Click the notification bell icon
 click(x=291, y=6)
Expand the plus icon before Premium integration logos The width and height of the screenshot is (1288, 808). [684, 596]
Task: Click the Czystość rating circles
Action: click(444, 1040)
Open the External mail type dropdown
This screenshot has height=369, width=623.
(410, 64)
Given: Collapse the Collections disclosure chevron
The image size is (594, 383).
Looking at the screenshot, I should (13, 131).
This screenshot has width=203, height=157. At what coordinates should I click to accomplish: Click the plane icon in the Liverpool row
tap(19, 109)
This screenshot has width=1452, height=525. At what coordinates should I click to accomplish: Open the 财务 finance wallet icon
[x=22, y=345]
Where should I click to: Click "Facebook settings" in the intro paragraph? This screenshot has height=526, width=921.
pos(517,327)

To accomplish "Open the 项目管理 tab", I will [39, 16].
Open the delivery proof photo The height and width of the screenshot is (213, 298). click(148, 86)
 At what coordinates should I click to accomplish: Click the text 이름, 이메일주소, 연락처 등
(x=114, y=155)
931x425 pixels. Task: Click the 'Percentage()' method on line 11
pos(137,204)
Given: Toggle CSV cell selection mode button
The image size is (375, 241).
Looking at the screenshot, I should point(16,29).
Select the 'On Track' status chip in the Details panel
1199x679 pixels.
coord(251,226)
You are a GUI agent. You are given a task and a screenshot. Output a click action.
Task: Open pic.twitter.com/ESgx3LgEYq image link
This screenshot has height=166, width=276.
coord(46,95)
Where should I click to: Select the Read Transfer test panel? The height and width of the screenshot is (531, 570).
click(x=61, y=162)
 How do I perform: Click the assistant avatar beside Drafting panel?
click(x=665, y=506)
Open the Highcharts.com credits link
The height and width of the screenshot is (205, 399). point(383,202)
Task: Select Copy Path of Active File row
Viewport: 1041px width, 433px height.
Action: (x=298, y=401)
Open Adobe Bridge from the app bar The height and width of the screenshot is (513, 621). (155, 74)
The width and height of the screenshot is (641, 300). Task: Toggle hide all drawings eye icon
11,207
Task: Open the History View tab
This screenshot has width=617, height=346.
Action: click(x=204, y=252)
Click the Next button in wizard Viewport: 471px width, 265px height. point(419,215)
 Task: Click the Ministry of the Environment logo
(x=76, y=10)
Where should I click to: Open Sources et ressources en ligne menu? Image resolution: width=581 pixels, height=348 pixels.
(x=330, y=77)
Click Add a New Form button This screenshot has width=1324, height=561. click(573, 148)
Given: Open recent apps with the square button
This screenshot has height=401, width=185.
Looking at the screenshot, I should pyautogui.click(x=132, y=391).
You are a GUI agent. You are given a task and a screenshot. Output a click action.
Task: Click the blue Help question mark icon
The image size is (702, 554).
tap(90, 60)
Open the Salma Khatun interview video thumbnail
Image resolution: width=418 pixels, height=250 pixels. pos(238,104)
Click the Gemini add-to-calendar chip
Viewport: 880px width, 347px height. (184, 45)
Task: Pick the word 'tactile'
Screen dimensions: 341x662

■ ■ ■ ■

◆ **Exercise prompt**: Please write out the entries exactly, keeping every line intact.

◆ **Finished task**:
Click the notification bell icon
 click(x=291, y=6)
Expand the plus icon before Premium integration logos The width and height of the screenshot is (1288, 808). [684, 596]
Task: Click the Czystość rating circles
Action: click(444, 1040)
Open the External mail type dropdown
This screenshot has height=369, width=623.
(410, 64)
Given: Collapse the Collections disclosure chevron
The image size is (594, 383).
Looking at the screenshot, I should (13, 131).
This screenshot has width=203, height=157. At what coordinates should I click to accomplish: Click the plane icon in the Liverpool row
tap(19, 109)
This screenshot has width=1452, height=525. At what coordinates should I click to accomplish: Open the 财务 finance wallet icon
[x=22, y=345]
Where should I click to: Click "Facebook settings" in the intro paragraph? This screenshot has height=526, width=921.
pos(517,327)

To accomplish "Open the 项目管理 tab", I will [39, 16].
Open the delivery proof photo The height and width of the screenshot is (213, 298). click(148, 86)
 At what coordinates should I click to accomplish: Click the text 이름, 이메일주소, 연락처 등
(x=114, y=155)
931x425 pixels. Task: Click the 'Percentage()' method on line 11
pos(137,204)
Given: Toggle CSV cell selection mode button
The image size is (375, 241).
Looking at the screenshot, I should point(16,29).
Select the 'On Track' status chip in the Details panel
1199x679 pixels.
coord(251,226)
You are a GUI agent. You are given a task and a screenshot. Output a click action.
Task: Open pic.twitter.com/ESgx3LgEYq image link
This screenshot has height=166, width=276.
coord(46,95)
Where should I click to: Select the Read Transfer test panel? The height and width of the screenshot is (531, 570).
click(x=61, y=162)
 How do I perform: Click the assistant avatar beside Drafting panel?
click(x=665, y=506)
Open the Highcharts.com credits link
The height and width of the screenshot is (205, 399). point(383,202)
Task: Select Copy Path of Active File row
Viewport: 1041px width, 433px height.
Action: (x=298, y=401)
Open Adobe Bridge from the app bar The height and width of the screenshot is (513, 621). (155, 74)
The width and height of the screenshot is (641, 300). Task: Toggle hide all drawings eye icon
11,207
Task: Open the History View tab
This screenshot has width=617, height=346.
Action: click(x=204, y=252)
Click the Next button in wizard Viewport: 471px width, 265px height. point(419,215)
 Task: Click the Ministry of the Environment logo
(x=76, y=10)
Where should I click to: Open Sources et ressources en ligne menu? Image resolution: width=581 pixels, height=348 pixels.
(x=330, y=77)
Click Add a New Form button This screenshot has width=1324, height=561. click(573, 148)
Given: Open recent apps with the square button
This screenshot has height=401, width=185.
Looking at the screenshot, I should pyautogui.click(x=132, y=391).
You are a GUI agent. You are given a task and a screenshot. Output a click action.
Task: Click the blue Help question mark icon
The image size is (702, 554).
tap(90, 60)
Open the Salma Khatun interview video thumbnail
Image resolution: width=418 pixels, height=250 pixels. pos(238,104)
Click the Gemini add-to-calendar chip
Viewport: 880px width, 347px height. (184, 45)
Task: Pick the word 'tactile'
Screen dimensions: 341x662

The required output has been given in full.